Segundo Arruda, “esses dados são importantíssimos para dar subsídios para que políticas públicas possam acontecer à favor da dignidade das cozinheiras escolares. Que as cozinhas onde trabalhamos sejam cozinhas industriais. O que nós temos hoje são adaptações. E a gente acaba adoecendo muito pela falta de estrutura”, ressalta a cozinheira de Niterói.

Compromisso com a alimentação escolar

Apesar dos desafios, os resultados do estudo evidenciam o compromisso com a qualidade da alimentação escolar, com forte adesão das cozinheiras às diretrizes do PNAE. 93,5% das profissionais concordam totalmente ou parcialmente com a restrição de ultraprocessados na alimentação escolar.

Refeições completas, com alimentos como arroz, feijão, legumes, verduras e carnes, são servidas todos os dias nas escolas de 65% das respondentes, conforme o cardápio elaborado por nutricionistas.
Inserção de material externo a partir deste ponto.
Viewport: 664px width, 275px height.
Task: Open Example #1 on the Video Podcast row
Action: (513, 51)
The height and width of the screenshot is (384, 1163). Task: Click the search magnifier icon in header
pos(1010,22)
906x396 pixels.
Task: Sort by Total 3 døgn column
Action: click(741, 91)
Porém, 30,1% relatam falta de fornecimento dessas refeições todos os dias.

Para 74,8% a quantidade de alimento fornecido é suficiente, mas 18,5% consideram a quantidade pouca ou muito pouca. E 14,9% relatam que já houve dias em que os estudantes ficaram sem alimentação por falta de fornecimento, o que configura grave violação ao direito humano à alimentação.
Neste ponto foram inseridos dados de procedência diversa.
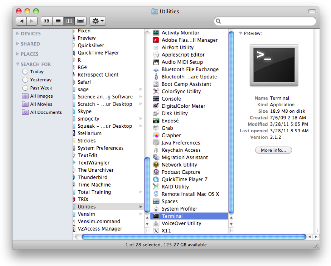Switch to Cover Flow view
Image resolution: width=331 pixels, height=266 pixels.
pyautogui.click(x=80, y=21)
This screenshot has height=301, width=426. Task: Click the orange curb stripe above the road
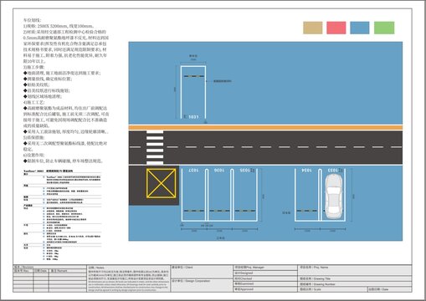(x=265, y=128)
Segundo 82,6%, suas escolas recebem alimentos da agricultura familiar, sendo que 66,1% relatam entregas semanais de produtos frescos. E 11,4% denunciam a existência de cantinas com a venda de ultraprocessados.

A formação continuada ainda é insuficiente: 15% dizem não receber nenhuma capacitação e 48,3% consideram inadequadas as formações existentes. Apenas 30,4% participam de atividades de Educação Alimentar e Nutricional nas escolas, o que reforça a necessidade de integrar essas profissionais aos processos pedagógicos.
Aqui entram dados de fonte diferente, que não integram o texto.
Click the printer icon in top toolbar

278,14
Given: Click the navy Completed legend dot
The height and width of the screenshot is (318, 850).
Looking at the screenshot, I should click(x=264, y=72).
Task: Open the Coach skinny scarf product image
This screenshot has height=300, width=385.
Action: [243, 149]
Embora 64,1% reconheçam a importância, para orientar o trabalho, do Guia Alimentar para a População Brasileira e do Guia Alimentar para Crianças Brasileiras Menores de 2 Anos, 33,8% afirmam não conhecê-los.

Em suas conclusões, o relatório analisa que “sem as cozinheiras escolares, não há PNAE. São elas que transformam diretrizes e recursos em comida de verdade, que garantem diariamente a efetivação do direito humano à alimentação e nutrição adequadas (Dhana) e que dão vida à política pública mais longeva e estruturante de segurança alimentar e nutricional do Brasil”.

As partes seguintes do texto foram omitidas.